#### What you are asked to do
When you reach the line with "Task: Open the Search Forums link", start repeating the lines exactly and keep going to the end of the records, but drop every picture.

(Saved data entries)
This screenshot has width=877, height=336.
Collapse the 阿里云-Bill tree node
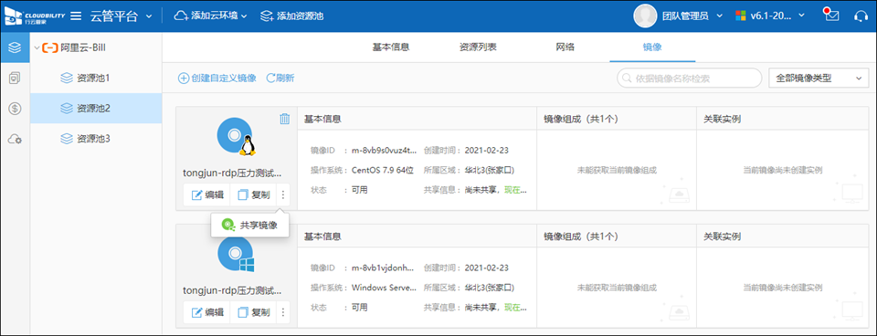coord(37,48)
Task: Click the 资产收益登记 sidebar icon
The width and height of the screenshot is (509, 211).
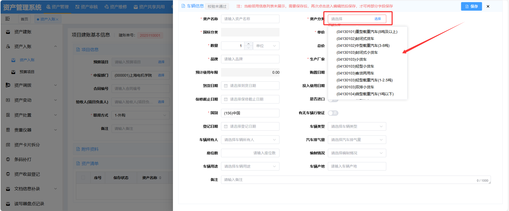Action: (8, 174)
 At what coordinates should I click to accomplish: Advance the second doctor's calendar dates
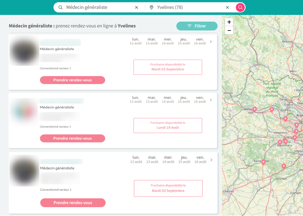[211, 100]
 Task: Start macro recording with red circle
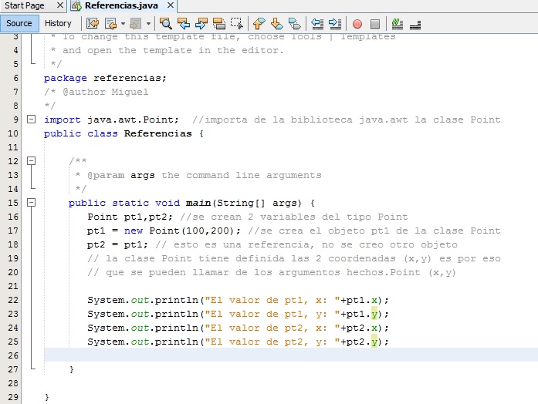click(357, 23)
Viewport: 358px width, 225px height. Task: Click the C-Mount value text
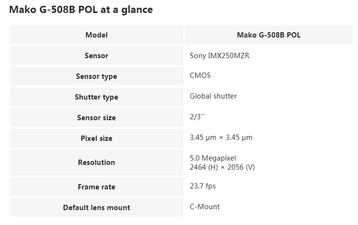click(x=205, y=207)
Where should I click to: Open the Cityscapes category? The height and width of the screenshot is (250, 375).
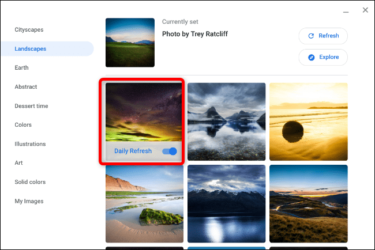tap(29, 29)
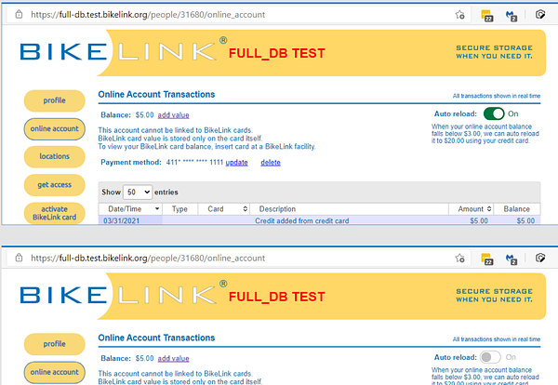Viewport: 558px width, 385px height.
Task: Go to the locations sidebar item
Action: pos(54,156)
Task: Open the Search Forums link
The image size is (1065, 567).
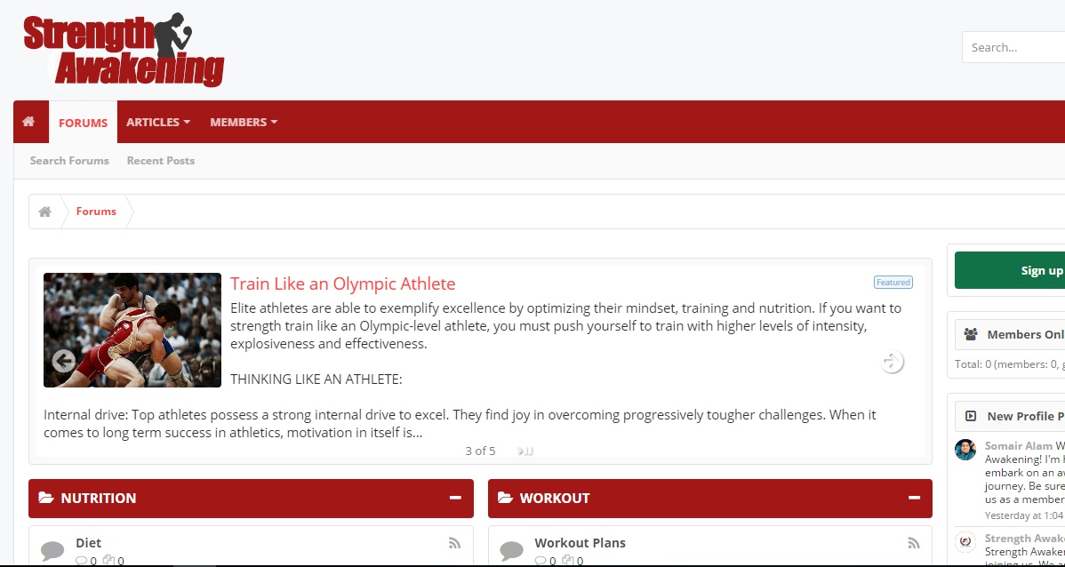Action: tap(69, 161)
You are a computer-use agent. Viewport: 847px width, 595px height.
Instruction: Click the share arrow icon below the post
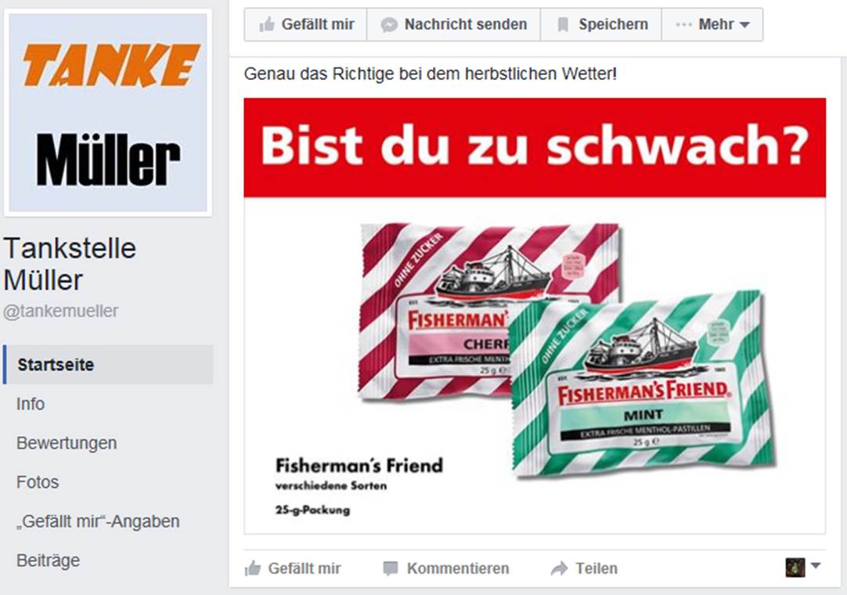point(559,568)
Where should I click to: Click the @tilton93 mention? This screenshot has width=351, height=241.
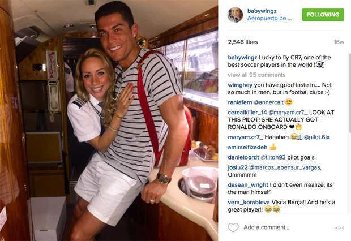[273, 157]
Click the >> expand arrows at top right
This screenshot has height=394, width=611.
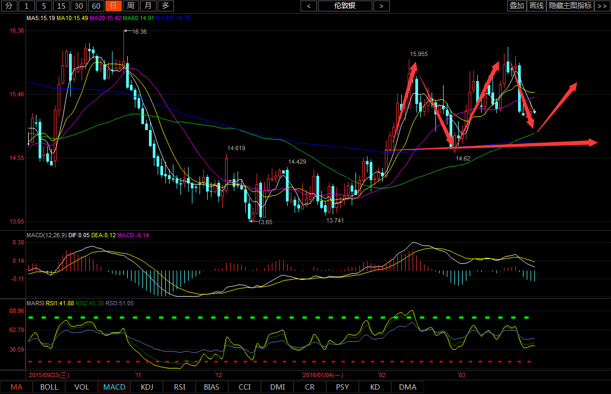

#### Answer area
Task: Open the Search Forums link
The image size is (1065, 567).
Action: tap(69, 161)
You are a computer-use agent. Viewport: 847px width, 595px height.
Instruction: Click the share arrow icon below the post
point(559,568)
Where should I click to: Click the @tilton93 mention? This screenshot has width=351, height=241.
[273, 157]
Click the >> expand arrows at top right
This screenshot has height=394, width=611.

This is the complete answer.